Questa testimonianza si chiedeva alla Chiesa, chiedendo di celebrare i funerali? O piuttosto le si chiedeva un'autorizzazione ad utilizzare il momento della preghiera e dell’invocazione del perdono di Dio per proporre come esempio una sconfitta dell’uomo?
Nel funerale si è levata la voce – fra gli “attori” del funerale e fra i “convenuti” – che continuava ad “utilizzare” quella morte come modello morale, come cuneo per interventi legislativi, come bandiera. Purtroppo non è stato chiesto da nessuno che questa voce tacesse. Non c’è stato chi invitasse ad altre questioni, ora ben più importanti per chi ha amato Piergiorgio Welby: “Dov’è ora? Può sentire ciò che diciamo di lui e della sua morte? E se lo può poiché è al cospetto di Dio – solo in Dio si può vivere oltre la morte, non è data altra speranza all’uomo – come vede ora quel suo ultimo gesto?”
Se, come noi preghiamo, è stato accolto dalle braccia misericordiose del Signore, gli avrà chiesto ora perdono di quell’estrema mancanza di fiducia.
Celebrare la misericordia di Dio in un funerale – proprio di misericordia è giusto parlare ed è bene che la Chiesa sia interrogata su di essa - vuol dire presentarGli il peccato dell’uomo, di Piergiorgio, come di ognuno di noi. La misericordia è proprio ciò che perdona il peccato dell’uomo, ciò che fa grazia. Non avrebbe senso la misericordia, laddove l’uomo fosse semplicemente nel giusto.

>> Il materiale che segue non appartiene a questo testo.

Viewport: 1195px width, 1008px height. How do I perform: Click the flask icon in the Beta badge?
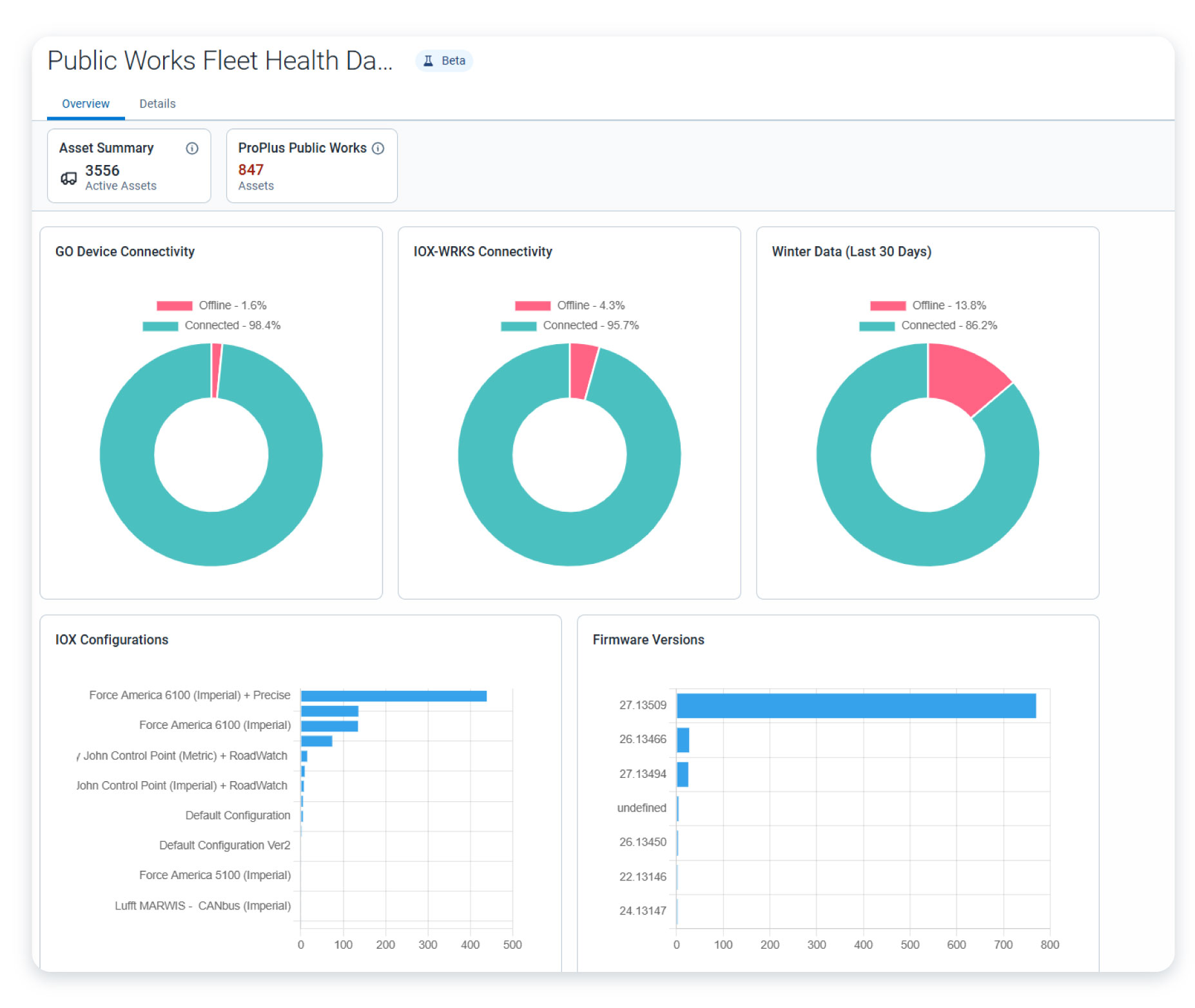(427, 60)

Ha senso chiedere la misericordia di Dio, celebrare la sua bontà, che va oltre i gesti e scruta i segreti, proprio a motivo del peccato. Se si vuole, invece, la canonizzazione dei gesti compiuti dall’uomo, ecco che la preghiera, l’invocazione di misericordia perdono ogni significato.
Forse allora la domanda più vera non è quella posta alla Chiesa di accettare la celebrazione della messa per il funerale, ma piuttosto la domanda simmetrica. Era vero desiderio di chi chiedeva la celebrazione l’invocare la misericordia di Dio nella sconfitta di un uomo che non ha trovato la forza di vivere con fiducia?
Era vera invocazione di un momento di silenzio e di raccoglimento dinanzi alla croce di Cristo ed alla sua resurrezione o la liturgia sarebbe stata copertura di una invocazione/richiesta molto più terrena e politica di una nuova legge, che mettesse apparentemente in pace le coscienze, ma non la verità delle persone?
Una cosa è evidente, al fondo della questione. La vita di Piergiorgio non è stata estranea ad una profonda riflessione morale e civile. Di questa passione è stata carica l’ultima tappa della sua vita (basta leggere le sue lettere per rendersene conto). Ma l’uomo non può vivere solo di morale e di politica. Nonostante questa ricchezza civile - unita all’abbondanza dell’amore dei suoi cari e della moglie in particolare – Piergiorgio Welby ha chiesto di morire. La vita umana invoca un senso più alto per essere vissuta ed è questo senso che, a sua volta, può dare forza e sostegno e rivelare il significato della vita umana – che essa ha comunque. Solo un senso che venga dall’alto rivela l’unicità della persona umana, dal momento del suo concepimento nell’embrione, fino all’estremo passaggio nella comunione con Cristo e con i santi.
Era conferma di questo che si chiedeva chiedendo la celebrazione delle esequie di Piergiorgio Welby, chiedendo la misericordia di Dio? Noi lo speriamo e, credendolo, vogliamo - ora che non è più in gioco il renderlo un modello per le nuove generazioni - offrire non solo il nostro rispetto per lui, ma anche la nostra preghiera al Signore.